__STATED PROBLEM__.
Reproduce the material verbatim, line for line, for the stretch from the line containing "Open the name box dropdown arrow next to H85" through the end of the material.

========================================

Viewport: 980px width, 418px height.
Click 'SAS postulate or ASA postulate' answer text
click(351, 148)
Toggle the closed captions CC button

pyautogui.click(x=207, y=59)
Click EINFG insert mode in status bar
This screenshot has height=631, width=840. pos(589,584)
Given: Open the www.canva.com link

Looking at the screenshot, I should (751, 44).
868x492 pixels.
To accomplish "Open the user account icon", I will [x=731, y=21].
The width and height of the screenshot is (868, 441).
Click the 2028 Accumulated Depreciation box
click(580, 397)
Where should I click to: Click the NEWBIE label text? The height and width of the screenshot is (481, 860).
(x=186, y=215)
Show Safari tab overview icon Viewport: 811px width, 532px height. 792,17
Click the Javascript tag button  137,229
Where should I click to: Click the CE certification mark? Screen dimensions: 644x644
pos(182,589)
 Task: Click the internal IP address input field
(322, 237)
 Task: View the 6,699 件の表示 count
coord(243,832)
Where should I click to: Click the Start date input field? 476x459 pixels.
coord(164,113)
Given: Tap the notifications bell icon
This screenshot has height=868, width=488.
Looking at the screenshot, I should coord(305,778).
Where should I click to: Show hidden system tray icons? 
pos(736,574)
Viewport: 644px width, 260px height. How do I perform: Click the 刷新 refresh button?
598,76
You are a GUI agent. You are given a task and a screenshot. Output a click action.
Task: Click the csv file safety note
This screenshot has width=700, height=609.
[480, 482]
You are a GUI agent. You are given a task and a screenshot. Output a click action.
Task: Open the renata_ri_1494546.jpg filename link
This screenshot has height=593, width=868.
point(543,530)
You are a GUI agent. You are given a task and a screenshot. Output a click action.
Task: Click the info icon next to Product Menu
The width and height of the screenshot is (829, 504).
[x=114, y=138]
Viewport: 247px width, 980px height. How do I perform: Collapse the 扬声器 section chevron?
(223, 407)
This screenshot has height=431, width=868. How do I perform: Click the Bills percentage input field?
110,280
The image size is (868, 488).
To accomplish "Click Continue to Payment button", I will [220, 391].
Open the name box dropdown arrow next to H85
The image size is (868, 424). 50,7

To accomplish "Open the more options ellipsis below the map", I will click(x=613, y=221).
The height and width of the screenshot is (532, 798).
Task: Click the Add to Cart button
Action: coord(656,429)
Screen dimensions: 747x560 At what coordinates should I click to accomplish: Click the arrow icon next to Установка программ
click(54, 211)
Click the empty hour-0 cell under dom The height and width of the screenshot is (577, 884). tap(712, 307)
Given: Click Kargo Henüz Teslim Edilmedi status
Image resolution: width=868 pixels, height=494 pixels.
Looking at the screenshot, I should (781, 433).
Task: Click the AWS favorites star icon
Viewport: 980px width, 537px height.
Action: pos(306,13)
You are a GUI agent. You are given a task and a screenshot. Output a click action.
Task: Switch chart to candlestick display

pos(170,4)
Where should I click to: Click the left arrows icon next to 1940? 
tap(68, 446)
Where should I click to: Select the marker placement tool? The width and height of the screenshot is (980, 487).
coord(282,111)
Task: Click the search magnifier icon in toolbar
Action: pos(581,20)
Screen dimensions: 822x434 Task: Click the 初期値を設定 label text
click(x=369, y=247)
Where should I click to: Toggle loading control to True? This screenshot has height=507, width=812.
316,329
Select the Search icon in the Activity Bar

========================================

__RESULT FOR THIS TASK__.
Open the name box dropdown arrow next to H85
The image size is (868, 424). 50,7

To accomplish "Open the more options ellipsis below the map", I will click(x=613, y=221).
The height and width of the screenshot is (532, 798).
Task: Click the Add to Cart button
Action: coord(656,429)
Screen dimensions: 747x560 At what coordinates should I click to accomplish: Click the arrow icon next to Установка программ
click(54, 211)
Click the empty hour-0 cell under dom The height and width of the screenshot is (577, 884). tap(712, 307)
Given: Click Kargo Henüz Teslim Edilmedi status
Image resolution: width=868 pixels, height=494 pixels.
Looking at the screenshot, I should (781, 433).
Task: Click the AWS favorites star icon
Viewport: 980px width, 537px height.
Action: pos(306,13)
You are a GUI agent. You are given a task and a screenshot. Output a click action.
Task: Switch chart to candlestick display

pos(170,4)
Where should I click to: Click the left arrows icon next to 1940? 
tap(68, 446)
Where should I click to: Select the marker placement tool? The width and height of the screenshot is (980, 487).
coord(282,111)
Task: Click the search magnifier icon in toolbar
Action: pos(581,20)
Screen dimensions: 822x434 Task: Click the 初期値を設定 label text
click(x=369, y=247)
Where should I click to: Toggle loading control to True? This screenshot has height=507, width=812.
316,329
Select the Search icon in the Activity Bar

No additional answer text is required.